Trouble passing secrets to custom html

joinlook · April 23, 2019, 5:14am

I’ve found an interesting API used to monetize traffic to your website with interactive surveys called, Pollfish.

I can get it to work by hardcoding the api key, but when bring it in as suggested bythis forum post it does not work.

<script src="https://ajax.googleapis.com/ajax/libs/jquery/1.11.2/jquery.min.js"></script>
<script>   
  var pollfishConfig = {
    api_key: '',
    indicator_position: "BOTTOM_RIGHT",
    debug: true
  	};
  </script>
<script>
  function init_poll(api_key) {
    pollfishConfig.api_key = api_key;
    return pollfishConfig
  };
    
  function get_pollfishConfig(){
    return pollfishConfig;
  }; 

</script>

<script src="https://storage.googleapis.com/pollfish_production/sdk/webplugin/pollfish.min.js"></script>

It feels like the pollfish api only recognizes the config variable when it is manually set.

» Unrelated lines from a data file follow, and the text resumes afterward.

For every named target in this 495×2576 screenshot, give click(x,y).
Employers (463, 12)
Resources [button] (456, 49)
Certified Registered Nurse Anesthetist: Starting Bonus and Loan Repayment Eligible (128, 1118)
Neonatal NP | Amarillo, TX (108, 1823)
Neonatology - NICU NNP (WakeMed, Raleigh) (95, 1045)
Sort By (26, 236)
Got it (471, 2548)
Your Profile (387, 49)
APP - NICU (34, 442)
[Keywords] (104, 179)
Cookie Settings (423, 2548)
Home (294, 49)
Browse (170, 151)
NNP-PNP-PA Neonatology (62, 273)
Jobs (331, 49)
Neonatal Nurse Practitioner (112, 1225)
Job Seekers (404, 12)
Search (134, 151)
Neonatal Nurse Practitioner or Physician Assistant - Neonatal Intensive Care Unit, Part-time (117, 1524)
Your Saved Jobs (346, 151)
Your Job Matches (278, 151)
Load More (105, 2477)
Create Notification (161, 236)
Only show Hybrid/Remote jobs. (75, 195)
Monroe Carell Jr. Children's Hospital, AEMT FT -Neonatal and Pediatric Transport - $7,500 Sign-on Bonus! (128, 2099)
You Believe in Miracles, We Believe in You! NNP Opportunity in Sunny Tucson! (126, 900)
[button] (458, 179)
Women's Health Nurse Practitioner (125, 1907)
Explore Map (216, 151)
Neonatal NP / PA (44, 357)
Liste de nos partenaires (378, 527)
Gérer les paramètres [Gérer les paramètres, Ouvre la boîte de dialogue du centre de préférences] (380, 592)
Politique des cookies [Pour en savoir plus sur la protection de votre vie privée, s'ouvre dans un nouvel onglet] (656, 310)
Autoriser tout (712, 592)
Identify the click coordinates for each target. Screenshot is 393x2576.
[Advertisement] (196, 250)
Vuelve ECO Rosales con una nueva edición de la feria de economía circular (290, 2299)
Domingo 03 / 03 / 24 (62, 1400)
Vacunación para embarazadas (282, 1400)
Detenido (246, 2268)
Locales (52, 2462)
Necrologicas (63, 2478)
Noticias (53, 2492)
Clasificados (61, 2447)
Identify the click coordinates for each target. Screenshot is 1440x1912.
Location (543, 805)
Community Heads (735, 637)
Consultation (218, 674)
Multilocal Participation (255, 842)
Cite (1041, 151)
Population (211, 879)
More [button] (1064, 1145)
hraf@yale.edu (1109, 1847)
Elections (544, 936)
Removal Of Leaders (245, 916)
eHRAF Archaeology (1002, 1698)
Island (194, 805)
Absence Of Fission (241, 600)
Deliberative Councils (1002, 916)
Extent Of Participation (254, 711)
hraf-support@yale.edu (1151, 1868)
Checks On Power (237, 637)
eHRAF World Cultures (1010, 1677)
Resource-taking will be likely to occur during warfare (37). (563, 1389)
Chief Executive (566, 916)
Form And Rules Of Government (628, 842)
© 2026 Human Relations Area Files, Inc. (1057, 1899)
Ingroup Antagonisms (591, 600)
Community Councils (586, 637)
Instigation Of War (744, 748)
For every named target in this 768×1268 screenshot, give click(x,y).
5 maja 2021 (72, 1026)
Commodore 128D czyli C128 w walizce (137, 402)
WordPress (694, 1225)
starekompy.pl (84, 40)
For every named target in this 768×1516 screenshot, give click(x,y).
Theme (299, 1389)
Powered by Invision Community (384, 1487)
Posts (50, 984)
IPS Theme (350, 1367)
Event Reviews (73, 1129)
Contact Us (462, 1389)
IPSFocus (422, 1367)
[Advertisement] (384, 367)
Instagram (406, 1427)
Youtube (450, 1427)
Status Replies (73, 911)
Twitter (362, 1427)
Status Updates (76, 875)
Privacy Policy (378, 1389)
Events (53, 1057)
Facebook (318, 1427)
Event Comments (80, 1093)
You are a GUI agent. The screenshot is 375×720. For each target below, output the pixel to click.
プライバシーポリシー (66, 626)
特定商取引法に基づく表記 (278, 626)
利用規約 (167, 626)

Is there something obvious that I am not realizing?

Here is my app if that helps:
https://anvil.works/build#clone:J7QO56A7FCZWFMK3=Z4X7RKCWQEBK2JJUBBPUGGFL

david.wylie · April 23, 2019, 9:44am

The app works for me, ie it fetches the API key from the secret and appears to pass it correctly to the javascript function (which in turn stores it in “pfc”)

Am I missing something?

meredydd · April 23, 2019, 1:00pm

My guess would be that the pollfish API loads before the Anvil app has processed its show event, and expects those config variables to be immediately available. In your shoes I would just hard code the key – it’s not a secret (it’s available to everyone who visits your app), so there’s no sense making it complicated.

I would recommend removing the jQuery include (first line) – Anvil already includes jQuery, and you can come to grief by overwriting it with an incompatible version.

joinlook · April 23, 2019, 3:07pm

Does the pink circle button appear at bottom corner for you?

david.wylie · April 23, 2019, 3:09pm

No, just a material button labelled “BUTTON_1”

joinlook · April 23, 2019, 3:09pm

Oh so in this case the api key is exposed to the user anyways so it doesn’t matter if I bring it in with code or otherwise? Thank you, I will just hardcore it and call it at that.

shaun · April 23, 2019, 3:18pm

As an aside: You can put JavaScript imports in Native Libraries

Anything you write here will go into the <head> of your app’s page.

Here’s your app with Pollfish imported that way (and I’ve removed the JQuery import since it’s automatically imported):

https://anvil.works/build#clone:5XMRJI33BIQDF2TX=NY4VVZMMB4U5NZBFLGETBVOU

joinlook · April 23, 2019, 3:19pm

Thank you Shaun this will come in handy.